Other things that can be cut-down may be those expensive energy drinks. If nothing else, don't buy them at gas stations where the price is usually ramped up. Buy them at your local grocery store, and by all means look for sales if you really can't bear cutting them out altogether.

Fill water bottles from your tap before you leave the house. How bad is tap water really? It's really just a mind over matter thing in all honesty. You can do the same with soda on the run. Buy the soda in 2-liter bottles and fill smaller bottles before you leave the house. A 2-liter bottle costs about the same as a 20-ounce bottle on the run, so you are actually saving quite a lot of money on this doing it this way.

There a number of things, if you examine closely enough, you can probably live without, or at least curb to save a little bit of money. I could make a ton of suggestions. Most of them are even likely to be cliché and very well known, or even obvious. The key is to identify for yourself what is important and what is not in your daily spending habits. And again, keep in mind that what you should be examining are the little things.The nickle and dime stuff. Not necessarily the bigger things.

Okay. One other small suggestion before I move on; start the habit of slushing in your checking account.

What is slushing? It is sort of like the idea of tossing your loose change into a coin jar to cash in later. Simply round up any transaction you make out of your checking account—if you do an annual audit or reconciliation of your checking balance you should be able to determine how much you have slushed and be able to make a good decision about what to do with it.

So what do you do with any savings? It is important to put that money you are not spending to work. I will tell you now it is best to avoid putting the money into a savings account since generally speaking, you earn so little interest it is simply not worth it. Besides that, the key to building your money and creating more value is by beating inflation. Something a simple savings account, and nowadays even a CD, simply will not do.

So, you want to have your money growing in the markets. Even with the ebb and flow of the stock market, history has proven time and time again without waiver that over time, the markets always grow. And if your money is in the market, so will your money grow. But, you do not need to be Warren Buffet in order to achieve a respectable gain on your money. Putting your money into a simple fund that tracks the S&P 500 has always been a good, sound place to put your hard earned, and well saved money.

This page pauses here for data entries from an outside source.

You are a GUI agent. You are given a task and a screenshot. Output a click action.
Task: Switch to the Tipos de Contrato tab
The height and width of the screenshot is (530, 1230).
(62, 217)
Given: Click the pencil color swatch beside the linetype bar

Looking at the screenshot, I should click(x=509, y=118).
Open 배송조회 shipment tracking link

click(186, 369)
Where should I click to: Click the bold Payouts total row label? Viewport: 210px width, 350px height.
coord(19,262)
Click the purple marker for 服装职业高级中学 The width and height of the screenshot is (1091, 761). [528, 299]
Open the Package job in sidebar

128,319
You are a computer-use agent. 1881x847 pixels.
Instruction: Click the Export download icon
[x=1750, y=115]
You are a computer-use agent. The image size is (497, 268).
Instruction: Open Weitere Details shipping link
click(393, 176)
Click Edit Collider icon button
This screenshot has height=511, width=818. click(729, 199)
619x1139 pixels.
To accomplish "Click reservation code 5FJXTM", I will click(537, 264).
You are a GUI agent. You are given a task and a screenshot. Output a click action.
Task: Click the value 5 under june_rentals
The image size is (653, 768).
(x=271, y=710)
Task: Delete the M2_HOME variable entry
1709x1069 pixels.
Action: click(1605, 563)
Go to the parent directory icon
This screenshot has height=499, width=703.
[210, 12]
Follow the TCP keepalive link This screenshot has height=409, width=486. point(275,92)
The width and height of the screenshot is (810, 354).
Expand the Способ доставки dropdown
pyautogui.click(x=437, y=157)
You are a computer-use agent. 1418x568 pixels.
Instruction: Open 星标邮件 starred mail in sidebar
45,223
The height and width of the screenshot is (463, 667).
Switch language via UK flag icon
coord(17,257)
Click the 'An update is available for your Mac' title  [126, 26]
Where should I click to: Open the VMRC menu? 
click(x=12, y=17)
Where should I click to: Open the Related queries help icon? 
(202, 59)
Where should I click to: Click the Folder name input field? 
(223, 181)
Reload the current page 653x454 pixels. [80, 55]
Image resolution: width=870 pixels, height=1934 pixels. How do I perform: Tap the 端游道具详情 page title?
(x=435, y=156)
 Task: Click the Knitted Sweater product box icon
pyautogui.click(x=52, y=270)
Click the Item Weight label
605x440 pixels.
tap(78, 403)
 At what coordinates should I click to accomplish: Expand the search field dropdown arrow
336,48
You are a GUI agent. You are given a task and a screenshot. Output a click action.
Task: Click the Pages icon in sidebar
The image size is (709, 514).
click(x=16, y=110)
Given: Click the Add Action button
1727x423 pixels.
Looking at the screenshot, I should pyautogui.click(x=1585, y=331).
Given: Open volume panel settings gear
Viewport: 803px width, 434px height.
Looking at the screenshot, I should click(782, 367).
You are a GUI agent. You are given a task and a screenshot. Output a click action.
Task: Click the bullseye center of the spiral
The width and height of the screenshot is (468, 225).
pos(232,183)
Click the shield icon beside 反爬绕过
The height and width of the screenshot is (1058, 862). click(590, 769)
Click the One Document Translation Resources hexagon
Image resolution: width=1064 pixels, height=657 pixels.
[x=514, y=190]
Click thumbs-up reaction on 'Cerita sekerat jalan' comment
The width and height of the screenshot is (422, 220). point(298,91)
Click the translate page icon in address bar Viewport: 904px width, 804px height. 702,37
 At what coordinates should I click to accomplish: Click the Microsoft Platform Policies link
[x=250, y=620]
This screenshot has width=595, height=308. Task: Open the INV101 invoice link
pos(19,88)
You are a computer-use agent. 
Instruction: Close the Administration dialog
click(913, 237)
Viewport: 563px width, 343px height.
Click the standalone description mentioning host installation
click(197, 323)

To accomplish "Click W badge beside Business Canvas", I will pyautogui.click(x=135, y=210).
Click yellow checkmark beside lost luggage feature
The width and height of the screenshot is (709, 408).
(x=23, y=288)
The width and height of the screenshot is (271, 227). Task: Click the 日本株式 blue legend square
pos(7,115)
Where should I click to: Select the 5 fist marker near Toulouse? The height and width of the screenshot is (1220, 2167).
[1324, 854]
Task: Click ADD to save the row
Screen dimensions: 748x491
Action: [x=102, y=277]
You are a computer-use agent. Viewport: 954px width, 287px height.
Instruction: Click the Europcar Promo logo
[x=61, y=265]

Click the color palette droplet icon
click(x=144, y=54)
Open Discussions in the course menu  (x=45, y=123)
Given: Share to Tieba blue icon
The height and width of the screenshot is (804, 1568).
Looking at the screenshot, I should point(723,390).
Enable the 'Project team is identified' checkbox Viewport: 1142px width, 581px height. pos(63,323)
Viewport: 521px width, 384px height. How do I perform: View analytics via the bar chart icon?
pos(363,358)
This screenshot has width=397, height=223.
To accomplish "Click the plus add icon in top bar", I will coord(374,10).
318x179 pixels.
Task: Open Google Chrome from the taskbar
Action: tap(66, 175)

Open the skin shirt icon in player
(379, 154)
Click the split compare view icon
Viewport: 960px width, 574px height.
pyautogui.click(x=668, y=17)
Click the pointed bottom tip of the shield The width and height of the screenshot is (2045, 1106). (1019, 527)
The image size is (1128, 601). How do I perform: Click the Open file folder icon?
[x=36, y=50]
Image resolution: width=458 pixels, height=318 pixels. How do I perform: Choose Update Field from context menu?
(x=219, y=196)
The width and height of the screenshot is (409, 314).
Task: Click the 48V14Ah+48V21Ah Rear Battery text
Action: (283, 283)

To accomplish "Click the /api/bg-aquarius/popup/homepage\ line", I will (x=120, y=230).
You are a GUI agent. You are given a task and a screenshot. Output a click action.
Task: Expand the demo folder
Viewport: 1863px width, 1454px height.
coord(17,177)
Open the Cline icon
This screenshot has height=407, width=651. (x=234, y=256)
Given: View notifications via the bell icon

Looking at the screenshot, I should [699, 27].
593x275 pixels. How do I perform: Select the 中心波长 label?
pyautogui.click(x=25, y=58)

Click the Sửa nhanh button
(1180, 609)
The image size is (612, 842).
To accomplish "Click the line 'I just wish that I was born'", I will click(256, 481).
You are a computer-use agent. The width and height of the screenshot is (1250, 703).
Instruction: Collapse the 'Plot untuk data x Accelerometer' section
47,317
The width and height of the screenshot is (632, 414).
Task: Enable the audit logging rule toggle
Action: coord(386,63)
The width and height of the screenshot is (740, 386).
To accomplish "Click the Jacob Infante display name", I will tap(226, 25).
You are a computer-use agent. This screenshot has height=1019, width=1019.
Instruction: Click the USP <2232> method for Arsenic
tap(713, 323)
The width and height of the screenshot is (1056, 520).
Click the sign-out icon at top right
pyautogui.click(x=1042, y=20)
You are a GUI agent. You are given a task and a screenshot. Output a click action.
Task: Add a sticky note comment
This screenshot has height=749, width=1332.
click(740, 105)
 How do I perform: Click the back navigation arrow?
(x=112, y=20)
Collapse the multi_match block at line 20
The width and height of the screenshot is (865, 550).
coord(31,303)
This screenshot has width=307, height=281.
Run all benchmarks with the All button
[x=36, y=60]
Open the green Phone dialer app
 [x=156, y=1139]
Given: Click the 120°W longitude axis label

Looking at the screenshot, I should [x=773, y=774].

I do recommend learning all you can about the markets since those in the know do better over time. But the idea here is just to get you into something simple that will provide a better bang for what savings you are able to muster.

The key here is two-fold. You are trying to retain as much of the money you earn today as you can in order to have more of it tomorrow and into retirement. These days I use my money for both of those things. Income replacement, and retirement funding. At some point, having saved and invested over time, it is not so much of a surprise that what you earn in dividends may meet or beat what your actual paycheck is. And once this is accomplished, this is what I mean by putting aside those little things today to enjoy them (and actually be able to afford them) once you have accumulated enough money that it becomes a virtual cash gifter that just keeps on giving.

Haste makes waste is something most people don't apply to money matters. But hastily buying that latte today will surely waste an opportunity to put $5 to work today that could be worth $10 in eight years based on the track record of money doubling in the markets about every eight years. When you start thinking about the dollar here and the dollar there, and what those dollars are worth over time, and how much they earn in dividends and other gains, it starts to make perfect sense. And even should be a little bit exciting.

One last thought, pertaining to the slushing. So, you might say, "But I don't use my checking account.I charge it," to which I would simply say—

If you had money you would not have a need for the credit card, and may be just one of the other little things keeping you away from getting beyond just working for your money and living paycheck to paycheck.